■ Required actions
1) In the Sandy Adsett article below, rewrite the paragraph beginning "In 1961, Adsett became an arts specialist" as a short bulleted list that keeps its main facts.
2) Answer these questions from the Sandy Adsett article below:
(a) Where did Adsett receive his first formal art training?
(b) What award did the Arts Foundation of New Zealand give him in 2020?
(c) What did he set up after returning to Hawke's Bay in 2002?
3) Say whether each statement agrees with the Sandy Adsett article below, and quote the words that decide it:
(a) Adsett founded the Toihoukura School of Māori Visual Arts.
(b) Adsett attended Te Aute College.
(c) The exhibition "Te Waka Toi" toured the United States.

Raymond Henry "Sandy" Adsett  (born 27 August 1939) is a New Zealand visual artist and educator. He is acknowledged for championing the art of kōwhaiwhai painting, creating a context for the artform within the development of contemporary Māori art. 

In 2020 Adsett was honoured by the Arts Foundation of New Zealand with an Icon Whakamana Hiranga award "for his profound impact on the Māori community and Māori arts education system within Aotearoa."

Biography 
Adsett was born in Raupunga near Wairoa on 27 August 1939. Of Māori descent, he affiliates to Ngāti Kahungunu and Ngāti Pāhauwera. He attended Te Aute College in Hawkes Bay. His interest in art first began on his family farm as a way to fill in time and grew from there.

He received his first formal art training at Ardmore Teachers' College in Auckland. He completed his third year of teachers' college in Dunedin. While at Ardmore, he began travelling to regional schools to introduce Māori arts into the school syllabus. This was a focus of his work that would continue throughout his life. He was one of a group of teachers that started this work in the 1960s. 

In 1961, Adsett became an arts specialist for the Department of Education's Advisory Service, within a programme established by educational leader Gordon Tovey. Adsett has cited the mentorship of the Ngāti Porou master carver Pine Taiapa as the most significant influence on his life as an artist and educator. Adsett's role in the department was helping introduce the new Māori Arts in Schools programme. 

In 1991, Adsett became a principal tutor at Tairawhiti Polytechnic in Gisborne, working in the Toihoukura School of Māori Visual Arts. He took over from Ivan Ehau, the founder of the school, who had died that year. Adsett was involved in formatting a wānanga arts direction for the progamme.

In 2002, Adsett returned to Hawke's Bay, where he set up the Toimairangi School of Māori Visual Culture within Te Wānanga o Aotearoa in Hastings. He continues to work there as an adjunct professor.

Outside of his work in the education sector, Adsett's own artwork has been included in major art exhibitions. This includes: "Headlands" (1992) in Sydney, Australia; "Te Waka Toi" (1992-1994), which toured the United States; and "Toi tū Toi Ora" at Auckland Art Gallery.

■ Data lines
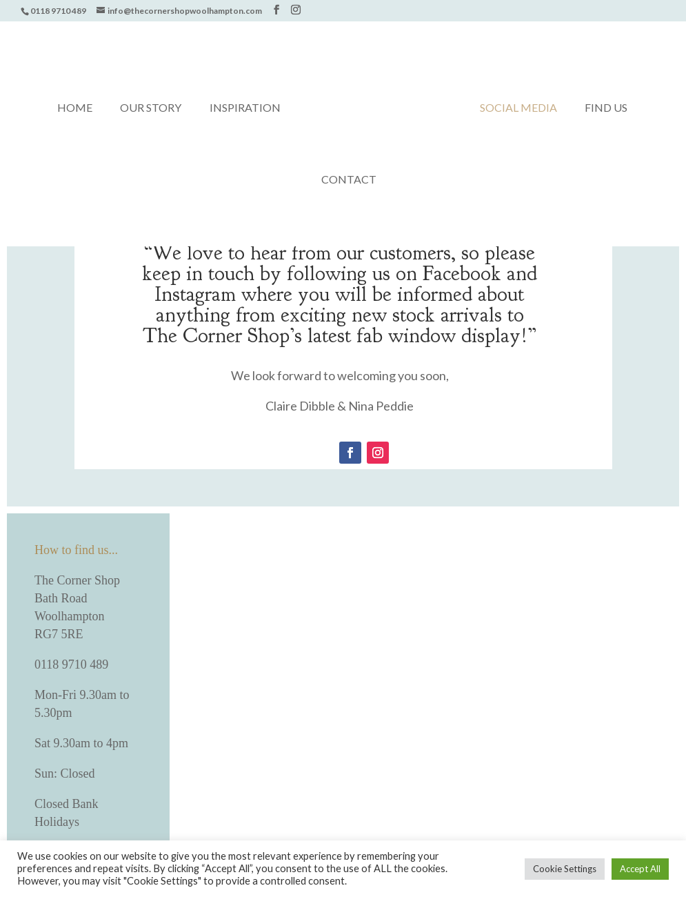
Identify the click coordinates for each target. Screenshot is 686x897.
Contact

■ Final answers
1)
- In 1961 Adsett became an arts specialist for the Department of Education's Advisory Service.
- The programme he joined was established by educational leader Gordon Tovey.
- His role was helping introduce the new Māori Arts in Schools programme.
- He names the mentorship of Ngāti Porou master carver Pine Taiapa as the most significant influence on his life as an artist and educator.

2)
(a) At Ardmore Teachers' College in Auckland.
(b) An Icon Whakamana Hiranga award.
(c) The Toimairangi School of Māori Visual Culture, within Te Wānanga o Aotearoa in Hastings.

3)
(a) No: "He took over from Ivan Ehau, the founder of the school"
(b) Yes: "He attended Te Aute College in Hawkes Bay."
(c) Yes: "Te Waka Toi" (1992-1994), which toured the United States